▸ **Data supplied**:
(begin)

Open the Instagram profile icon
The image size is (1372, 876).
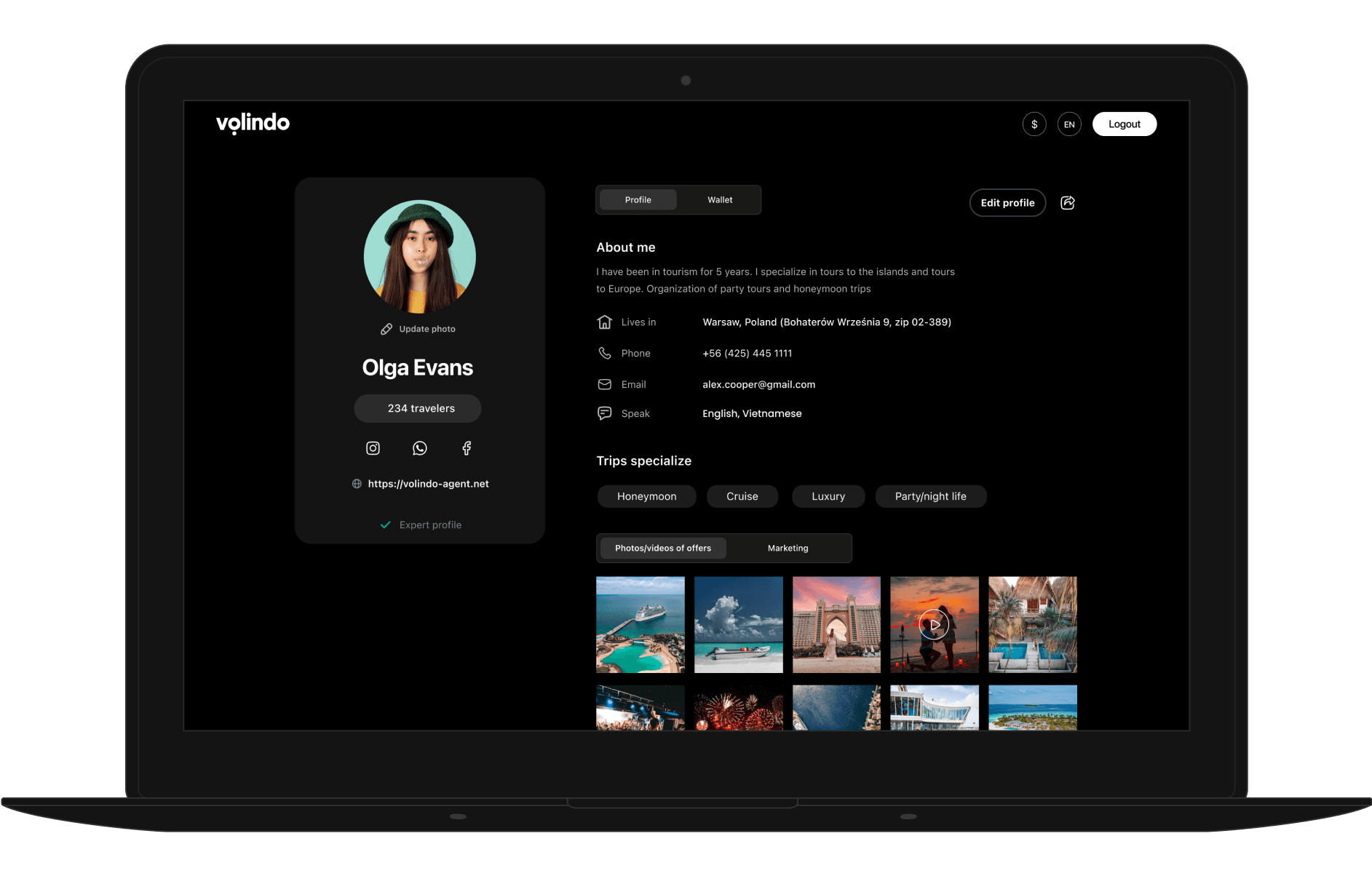[373, 448]
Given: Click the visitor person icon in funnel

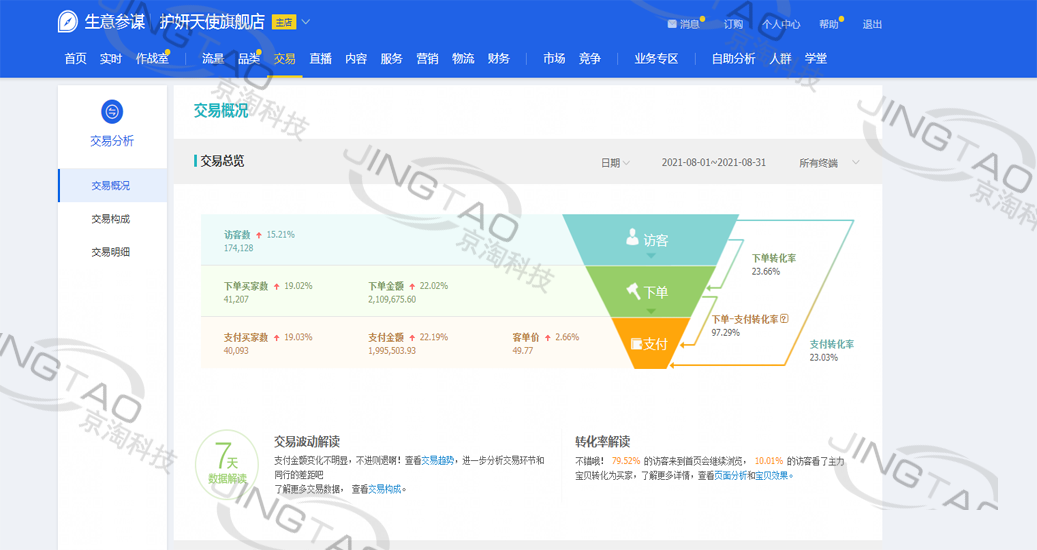Looking at the screenshot, I should coord(632,238).
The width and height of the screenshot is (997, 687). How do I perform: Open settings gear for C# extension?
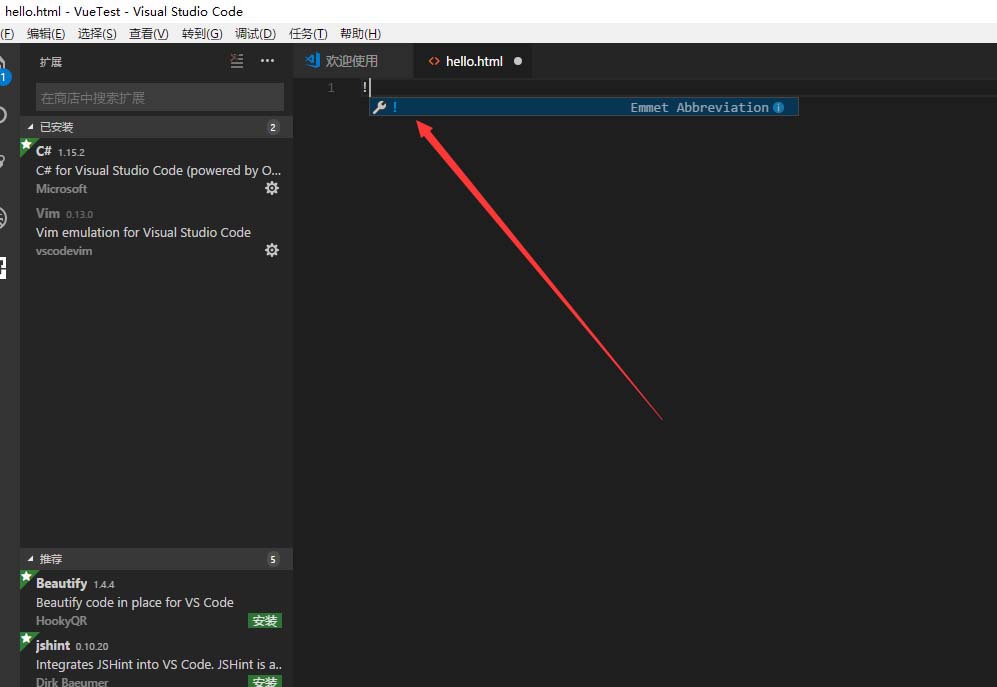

(end)

▸ **Description of the task**: Copy out the records from the line containing "Given: Click the" through the end of the records, keeping every line identical to the original. Omit the pictures from your answer.

▸ **Response to this task**:
Given: Click the visitor person icon in funnel

Looking at the screenshot, I should coord(632,238).
The width and height of the screenshot is (997, 687). How do I perform: Open settings gear for C# extension?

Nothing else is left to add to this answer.